This is a farmstead artisan cheese. The animals are grazed on the land and the cheesemaking process starts mere minutes after the animals have been milked. The cheese is only made seasonally from spring through the fall. Why? Here is Uplands answer:
"Cows don't produce milk until they have a calf (a fact that may be obvious to you but you'd be surprised how many people don't know that). All of our cows have their calves in the spring and produce milk through the summer and fall. They are dry for most of the winter and then the cycle starts again the next spring. This spring calving, pasture feeding regimen is the way cows evolved and is no doubt more consistent with the rest of their life processes than the typical practice of confinement and machine harvested feed that most cows experience. We are sure our cows are more happy and content than their confined peers."
Letting cows be cows is such a simple idea, but in our current food climate, it feels almost revolutionary. Following the nature of the animal, and their commitment to their animals and land are some of the reasons I love Uplands Cheese.*
The other is the cheese. Pleasant Ridge Reserve is a washed rind cheese (it's been brined), aged for 6-10 months that has a lot of the same characteristics as a fine Gruyere or Comte. A bit nutty, grassy, milky and sharp it's good as a table cheese, or added into a hot dish like macaroni and cheese. The best recipe in the world can be found here. The Pleasant Ridge Extra Reserve on the other hand is aged anywhere from 12-18 months (the wheels in the store right now are 17 months) and is a taste explosion.
A bit drier and nuttier than the younger version it has a flavor like toasted nuts, wild grasses and clover.

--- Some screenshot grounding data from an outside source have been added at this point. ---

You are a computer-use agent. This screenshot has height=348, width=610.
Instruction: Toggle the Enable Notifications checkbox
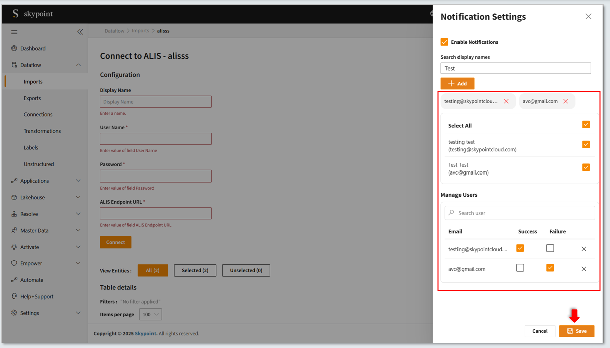444,42
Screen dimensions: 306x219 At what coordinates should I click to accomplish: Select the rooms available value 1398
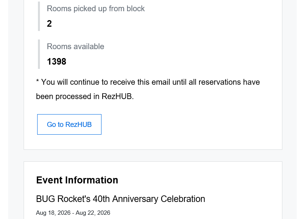(57, 62)
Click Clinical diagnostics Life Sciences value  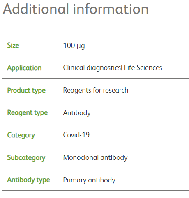pyautogui.click(x=113, y=68)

An acidity that gets your mouth watering for the second bite and a slightly soured milk aroma. Because of it's age it also has little crystals in the cheese don't worry, it's just crystalized lactic acid that pop just a little bit when chewing. I like eating this as a table cheese, or applying just enough heat to make it melt mmm...lightly toasted cheese.

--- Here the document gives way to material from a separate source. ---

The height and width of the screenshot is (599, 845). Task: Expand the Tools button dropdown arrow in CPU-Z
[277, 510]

The Extra Reserve should (according to their website) be around through the holidays. I would strongly recommend that you get some Extra Reserve, and some of the younger Pleasant Ridge Reserve to compare and contrast. Same milk, same cows, same land, but aging a cheese makes a world of difference.
*This year in Austin I had the opportunity to meet Mike and Carol Gingrich. They were beyond kind and hospitable. In my first year of membership and my first conference, not knowing anyone other than the 3 other people from work they made me feel at home. Super nice people who treat their animals and land well and make ridiculously tasty cheese? Yeah, I have a total cheese crush on Uplands Cheese Company.